**Text provided**

^^^^^^^^^^^^^^^^

# "Come here" Whistle



## Babi (Oct 9, 2007)

One of them is doing that whistle! When I walked in the door from shopping one of them did it a few times. I don't know which one is doing it though..lol


----------



## Aly (Jul 30, 2007)

awww- they knew you were home and they said hi!..Baby does that too!


----------



## Bea (Jul 26, 2007)

How cute!!  I wonder which one it is.


----------



## Laura (Jul 30, 2007)

aww thats cute, you have a smart little baby, she must have missed you


----------



## Rosie (Aug 27, 2007)

That is cute!  Shame you didn't catch who it was hehe!


----------



## Chris (Nov 3, 2007)

I taught my male cockatiel to wolf-whistle


----------



## Babi (Oct 9, 2007)

Chris said:


> I taught my male cockatiel to wolf-whistle


We are working on that one too. They are both female and I don't think they do much though, just the boys do.


----------



## Checking... (Nov 4, 2007)

sounds so cute! how does the COME HERE whistle sound like??


----------



## Aly (Jul 30, 2007)

Checking... said:


> sounds so cute! how does the COME HERE whistle sound like??


Females ussually are the ones to make that sound. It's one long and loud tweep. Babi has two girls. Males learn to mimick and whistle.


----------



## Checking... (Nov 4, 2007)

so cute, guys i have butterflies in my stomach lol im so excited to get my tiel tommorow  he is such a sweetie, i fell in love  *blushing*


----------



## Bea (Jul 26, 2007)

Babyluv12 said:


> Females ussually are the ones to make that sound. It's one long and loud tweep. Babi has two girls. Males learn to mimick and whistle.


Oh, i thought the "come here" whistle was meaning the whistle used to call a dog, that's two whistles...


----------



## Aly (Jul 30, 2007)

Bea said:


> Oh, i thought the "come here" whistle was meaning the whistle used to call a dog, that's two whistles...



Maybe  Which is the come here? lol


----------



## Bea (Jul 26, 2007)

Well i call the one whistle "where are you" type whistle/chirp the contact call...


----------



## Babi (Oct 9, 2007)

Bea said:


> Oh, i thought the "come here" whistle was meaning the whistle used to call a dog, that's two whistles...


Me too.

^^^^^^^^^^^^^^^^

Records from a pointing dataset
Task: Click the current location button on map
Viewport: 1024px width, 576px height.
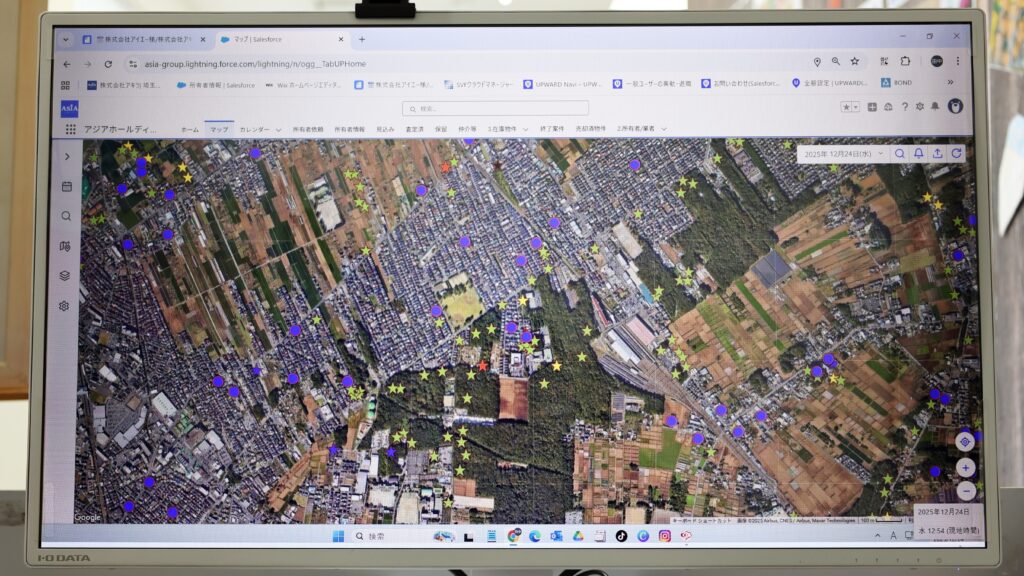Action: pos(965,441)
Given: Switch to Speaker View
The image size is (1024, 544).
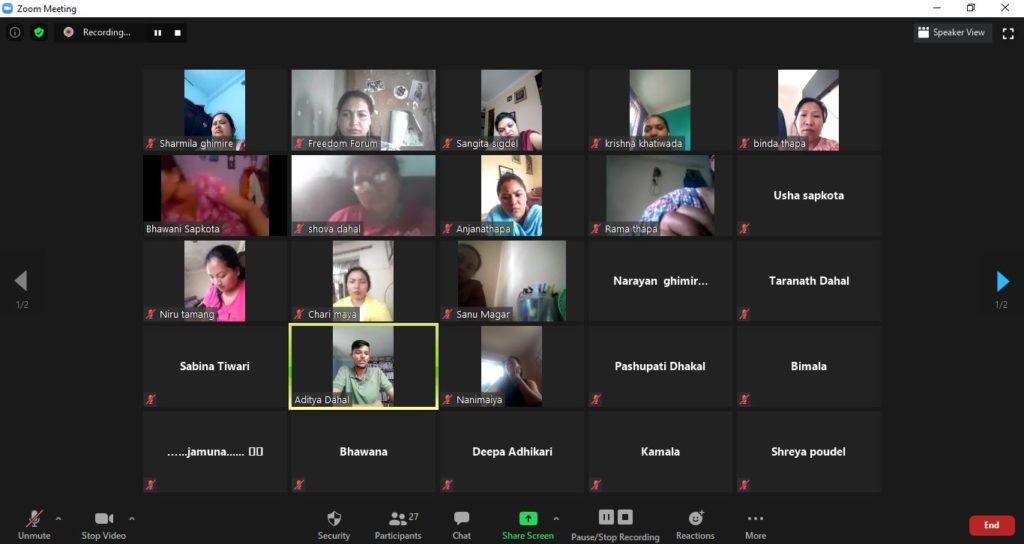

^^^^^^^^^^^^^^^^

**Problems to work on**
• A. In the cockatiel whistle thread, why does Babi not expect much from the wolf-whistle training?
• B. Carry on the cockatiel whistle thread from its last post.

**Task responses**
• A. Babi's two birds are both female, and Babi thinks only the males do much whistling.

• B.
My fiance has heard one of them do it too. They seem to only do it when we are out of sight.. lol I thought I heard them do it while I was sitting here but it was one whistle from each, like they were finishing each others sentences.


----------



## Bea (Jul 26, 2007)

Babi said:


> Me too.
> 
> My fiance has heard one of them do it too. They seem to only do it when we are out of sight.. lol I thought I heard them do it while I was sitting here but it was one whistle from each, like they were finishing each others sentences.


They always begin whistling only when they're on their own. I bet they start doing it all the time pretty soon.


----------



## Laura (Jul 30, 2007)

Bea said:


> Oh, i thought the "come here" whistle was meaning the whistle used to call a dog, that's two whistles...


You would be correct  thats what the come here whistle is



Babyluv12 said:


> Maybe  Which is the come here? lol


Aly here is a link to what the come here whistle sounds like  just click play and it gives you a little clip of it


----------



## Aly (Jul 30, 2007)

laurago said:


> You would be correct  thats what the come here whistle is
> 
> 
> 
> Aly here is a link to what the come here whistle sounds like  just click play and it gives you a little clip of it


umm..thanks but where's the link?


----------



## Laura (Jul 30, 2007)

Babyluv12 said:


> umm..thanks but where's the link?


sorry...haha I have done that a few times now 

http://www.audiosparx.com/sa/archive/People/Whistling-sounds/Whistle/60100


----------



## Aly (Jul 30, 2007)

lol- it's ok- I thought that was it. Thanks!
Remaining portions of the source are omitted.